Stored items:
☆ ☆ ☆
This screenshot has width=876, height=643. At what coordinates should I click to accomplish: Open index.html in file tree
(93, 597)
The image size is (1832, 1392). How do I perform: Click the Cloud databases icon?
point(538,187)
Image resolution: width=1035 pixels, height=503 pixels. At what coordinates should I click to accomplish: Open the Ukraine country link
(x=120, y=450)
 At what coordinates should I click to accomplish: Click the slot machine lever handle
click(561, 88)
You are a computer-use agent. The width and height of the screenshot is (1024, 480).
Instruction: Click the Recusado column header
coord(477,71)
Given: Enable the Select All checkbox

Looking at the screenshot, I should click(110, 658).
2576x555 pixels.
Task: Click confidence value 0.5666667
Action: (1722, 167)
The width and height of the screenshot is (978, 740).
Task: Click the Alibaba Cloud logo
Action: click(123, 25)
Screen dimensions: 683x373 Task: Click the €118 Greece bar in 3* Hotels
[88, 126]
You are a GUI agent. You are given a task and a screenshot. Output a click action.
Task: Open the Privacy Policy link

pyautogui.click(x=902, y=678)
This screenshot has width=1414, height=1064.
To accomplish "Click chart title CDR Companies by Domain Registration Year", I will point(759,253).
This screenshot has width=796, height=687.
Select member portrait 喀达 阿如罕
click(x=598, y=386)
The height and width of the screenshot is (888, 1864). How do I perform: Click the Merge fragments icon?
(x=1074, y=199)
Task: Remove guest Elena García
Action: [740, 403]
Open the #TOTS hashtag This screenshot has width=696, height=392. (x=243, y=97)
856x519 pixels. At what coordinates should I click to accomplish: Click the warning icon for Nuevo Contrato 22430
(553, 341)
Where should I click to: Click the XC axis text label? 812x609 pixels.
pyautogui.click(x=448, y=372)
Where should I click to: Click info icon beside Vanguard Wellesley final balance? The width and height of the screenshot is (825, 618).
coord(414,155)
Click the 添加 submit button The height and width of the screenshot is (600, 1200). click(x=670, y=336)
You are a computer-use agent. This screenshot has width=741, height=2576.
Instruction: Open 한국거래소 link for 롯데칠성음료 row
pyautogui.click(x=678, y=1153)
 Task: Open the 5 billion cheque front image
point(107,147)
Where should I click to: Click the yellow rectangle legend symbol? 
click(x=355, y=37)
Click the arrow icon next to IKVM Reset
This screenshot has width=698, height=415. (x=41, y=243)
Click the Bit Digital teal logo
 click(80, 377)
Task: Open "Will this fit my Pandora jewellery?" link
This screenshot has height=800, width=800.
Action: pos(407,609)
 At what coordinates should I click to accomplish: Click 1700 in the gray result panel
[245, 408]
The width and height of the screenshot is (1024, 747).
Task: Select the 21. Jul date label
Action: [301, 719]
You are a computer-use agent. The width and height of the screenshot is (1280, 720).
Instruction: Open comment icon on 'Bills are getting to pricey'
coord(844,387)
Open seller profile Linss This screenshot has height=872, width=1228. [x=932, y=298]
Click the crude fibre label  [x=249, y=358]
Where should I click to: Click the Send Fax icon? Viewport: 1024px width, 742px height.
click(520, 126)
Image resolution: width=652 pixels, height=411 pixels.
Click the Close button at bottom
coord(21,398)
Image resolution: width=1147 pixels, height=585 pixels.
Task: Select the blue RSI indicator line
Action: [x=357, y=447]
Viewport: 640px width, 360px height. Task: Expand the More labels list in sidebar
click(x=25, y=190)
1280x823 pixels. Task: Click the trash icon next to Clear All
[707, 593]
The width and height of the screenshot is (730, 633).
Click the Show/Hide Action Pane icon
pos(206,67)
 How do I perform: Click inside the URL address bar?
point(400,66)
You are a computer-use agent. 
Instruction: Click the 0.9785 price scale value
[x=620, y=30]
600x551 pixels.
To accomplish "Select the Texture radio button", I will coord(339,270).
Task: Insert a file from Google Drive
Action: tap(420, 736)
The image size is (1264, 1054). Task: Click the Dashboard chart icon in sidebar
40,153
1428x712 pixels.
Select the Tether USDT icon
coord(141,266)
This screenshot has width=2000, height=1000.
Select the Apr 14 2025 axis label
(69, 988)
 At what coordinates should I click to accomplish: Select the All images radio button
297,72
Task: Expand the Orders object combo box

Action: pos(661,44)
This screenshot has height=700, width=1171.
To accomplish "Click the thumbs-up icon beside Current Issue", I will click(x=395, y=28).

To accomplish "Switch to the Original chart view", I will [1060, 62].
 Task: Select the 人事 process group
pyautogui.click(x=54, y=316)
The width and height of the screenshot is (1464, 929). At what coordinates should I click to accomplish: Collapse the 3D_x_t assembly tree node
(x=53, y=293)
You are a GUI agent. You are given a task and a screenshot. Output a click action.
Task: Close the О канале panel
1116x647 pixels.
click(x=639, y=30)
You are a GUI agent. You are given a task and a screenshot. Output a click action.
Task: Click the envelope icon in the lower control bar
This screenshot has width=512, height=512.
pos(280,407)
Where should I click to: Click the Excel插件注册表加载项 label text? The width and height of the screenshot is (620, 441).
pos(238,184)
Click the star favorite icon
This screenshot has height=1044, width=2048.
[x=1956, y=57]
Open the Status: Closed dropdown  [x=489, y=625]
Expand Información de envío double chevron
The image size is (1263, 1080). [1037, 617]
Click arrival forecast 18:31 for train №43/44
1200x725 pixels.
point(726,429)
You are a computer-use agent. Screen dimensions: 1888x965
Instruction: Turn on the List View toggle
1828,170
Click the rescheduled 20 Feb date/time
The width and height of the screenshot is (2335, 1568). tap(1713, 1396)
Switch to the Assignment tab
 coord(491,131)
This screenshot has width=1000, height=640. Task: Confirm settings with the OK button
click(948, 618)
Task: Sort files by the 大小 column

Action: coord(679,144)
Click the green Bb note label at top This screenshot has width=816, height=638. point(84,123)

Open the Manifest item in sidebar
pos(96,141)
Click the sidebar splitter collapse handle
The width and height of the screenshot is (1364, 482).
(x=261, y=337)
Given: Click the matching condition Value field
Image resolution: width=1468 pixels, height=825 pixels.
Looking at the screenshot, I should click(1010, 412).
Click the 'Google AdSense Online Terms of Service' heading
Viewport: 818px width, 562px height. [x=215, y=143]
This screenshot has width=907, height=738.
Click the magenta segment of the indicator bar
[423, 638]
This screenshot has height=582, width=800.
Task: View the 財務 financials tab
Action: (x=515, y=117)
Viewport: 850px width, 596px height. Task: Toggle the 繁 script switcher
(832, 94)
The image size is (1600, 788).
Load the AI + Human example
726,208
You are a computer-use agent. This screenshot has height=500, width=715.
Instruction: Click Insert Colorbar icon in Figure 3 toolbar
☆ ☆ ☆
Write the entries out once more, exactly as given.

Solution below:
This screenshot has width=876, height=643. At what coordinates should I click to accomplish: Open index.html in file tree
(93, 597)
The image size is (1832, 1392). How do I perform: Click the Cloud databases icon?
point(538,187)
Image resolution: width=1035 pixels, height=503 pixels. At what coordinates should I click to accomplish: Open the Ukraine country link
(x=120, y=450)
 At what coordinates should I click to accomplish: Click the slot machine lever handle
click(561, 88)
You are a computer-use agent. The width and height of the screenshot is (1024, 480).
Instruction: Click the Recusado column header
coord(477,71)
Given: Enable the Select All checkbox

Looking at the screenshot, I should click(110, 658).
2576x555 pixels.
Task: Click confidence value 0.5666667
Action: (1722, 167)
The width and height of the screenshot is (978, 740).
Task: Click the Alibaba Cloud logo
Action: click(123, 25)
Screen dimensions: 683x373 Task: Click the €118 Greece bar in 3* Hotels
[88, 126]
You are a GUI agent. You are given a task and a screenshot. Output a click action.
Task: Open the Privacy Policy link

pyautogui.click(x=902, y=678)
This screenshot has width=1414, height=1064.
To accomplish "Click chart title CDR Companies by Domain Registration Year", I will point(759,253).
This screenshot has width=796, height=687.
Select member portrait 喀达 阿如罕
click(x=598, y=386)
The height and width of the screenshot is (888, 1864). How do I perform: Click the Merge fragments icon?
(x=1074, y=199)
Task: Remove guest Elena García
Action: [740, 403]
Open the #TOTS hashtag This screenshot has width=696, height=392. (x=243, y=97)
856x519 pixels. At what coordinates should I click to accomplish: Click the warning icon for Nuevo Contrato 22430
(553, 341)
Where should I click to: Click the XC axis text label? 812x609 pixels.
pyautogui.click(x=448, y=372)
Where should I click to: Click info icon beside Vanguard Wellesley final balance? The width and height of the screenshot is (825, 618).
coord(414,155)
Click the 添加 submit button The height and width of the screenshot is (600, 1200). click(x=670, y=336)
You are a computer-use agent. This screenshot has width=741, height=2576.
Instruction: Open 한국거래소 link for 롯데칠성음료 row
pyautogui.click(x=678, y=1153)
 Task: Open the 5 billion cheque front image
point(107,147)
Where should I click to: Click the yellow rectangle legend symbol? 
click(x=355, y=37)
Click the arrow icon next to IKVM Reset
This screenshot has width=698, height=415. (x=41, y=243)
Click the Bit Digital teal logo
 click(80, 377)
Task: Open "Will this fit my Pandora jewellery?" link
This screenshot has height=800, width=800.
Action: pos(407,609)
 At what coordinates should I click to accomplish: Click 1700 in the gray result panel
[245, 408]
The width and height of the screenshot is (1024, 747).
Task: Select the 21. Jul date label
Action: [301, 719]
You are a computer-use agent. The width and height of the screenshot is (1280, 720).
Instruction: Open comment icon on 'Bills are getting to pricey'
coord(844,387)
Open seller profile Linss This screenshot has height=872, width=1228. [x=932, y=298]
Click the crude fibre label  [x=249, y=358]
Where should I click to: Click the Send Fax icon? Viewport: 1024px width, 742px height.
click(520, 126)
Image resolution: width=652 pixels, height=411 pixels.
Click the Close button at bottom
coord(21,398)
Image resolution: width=1147 pixels, height=585 pixels.
Task: Select the blue RSI indicator line
Action: [x=357, y=447]
Viewport: 640px width, 360px height. Task: Expand the More labels list in sidebar
click(x=25, y=190)
1280x823 pixels. Task: Click the trash icon next to Clear All
[707, 593]
The width and height of the screenshot is (730, 633).
Click the Show/Hide Action Pane icon
pos(206,67)
 How do I perform: Click inside the URL address bar?
point(400,66)
You are a computer-use agent. 
Instruction: Click the 0.9785 price scale value
[x=620, y=30]
600x551 pixels.
To accomplish "Select the Texture radio button", I will coord(339,270).
Task: Insert a file from Google Drive
Action: tap(420, 736)
The image size is (1264, 1054). Task: Click the Dashboard chart icon in sidebar
40,153
1428x712 pixels.
Select the Tether USDT icon
coord(141,266)
This screenshot has width=2000, height=1000.
Select the Apr 14 2025 axis label
(69, 988)
 At what coordinates should I click to accomplish: Select the All images radio button
297,72
Task: Expand the Orders object combo box

Action: pos(661,44)
This screenshot has height=700, width=1171.
To accomplish "Click the thumbs-up icon beside Current Issue", I will click(x=395, y=28).

To accomplish "Switch to the Original chart view", I will [1060, 62].
 Task: Select the 人事 process group
pyautogui.click(x=54, y=316)
The width and height of the screenshot is (1464, 929). At what coordinates should I click to accomplish: Collapse the 3D_x_t assembly tree node
(x=53, y=293)
You are a GUI agent. You are given a task and a screenshot. Output a click action.
Task: Close the О канале panel
1116x647 pixels.
click(x=639, y=30)
You are a GUI agent. You are given a task and a screenshot. Output a click action.
Task: Click the envelope icon in the lower control bar
This screenshot has width=512, height=512.
pos(280,407)
Where should I click to: Click the Excel插件注册表加载项 label text? The width and height of the screenshot is (620, 441).
pos(238,184)
Click the star favorite icon
This screenshot has height=1044, width=2048.
[x=1956, y=57]
Open the Status: Closed dropdown  [x=489, y=625]
Expand Información de envío double chevron
The image size is (1263, 1080). [1037, 617]
Click arrival forecast 18:31 for train №43/44
1200x725 pixels.
point(726,429)
You are a computer-use agent. Screen dimensions: 1888x965
Instruction: Turn on the List View toggle
1828,170
Click the rescheduled 20 Feb date/time
The width and height of the screenshot is (2335, 1568). tap(1713, 1396)
Switch to the Assignment tab
 coord(491,131)
This screenshot has width=1000, height=640. Task: Confirm settings with the OK button
click(948, 618)
Task: Sort files by the 大小 column

Action: coord(679,144)
Click the green Bb note label at top This screenshot has width=816, height=638. point(84,123)

Open the Manifest item in sidebar
pos(96,141)
Click the sidebar splitter collapse handle
The width and height of the screenshot is (1364, 482).
(x=261, y=337)
Given: Click the matching condition Value field
Image resolution: width=1468 pixels, height=825 pixels.
Looking at the screenshot, I should click(1010, 412).
Click the 'Google AdSense Online Terms of Service' heading
Viewport: 818px width, 562px height. [x=215, y=143]
This screenshot has width=907, height=738.
Click the magenta segment of the indicator bar
[423, 638]
This screenshot has height=582, width=800.
Task: View the 財務 financials tab
Action: (x=515, y=117)
Viewport: 850px width, 596px height. Task: Toggle the 繁 script switcher
(832, 94)
The image size is (1600, 788).
Load the AI + Human example
726,208
You are a computer-use agent. This screenshot has height=500, width=715.
Instruction: Click Insert Colorbar icon in Figure 3 toolbar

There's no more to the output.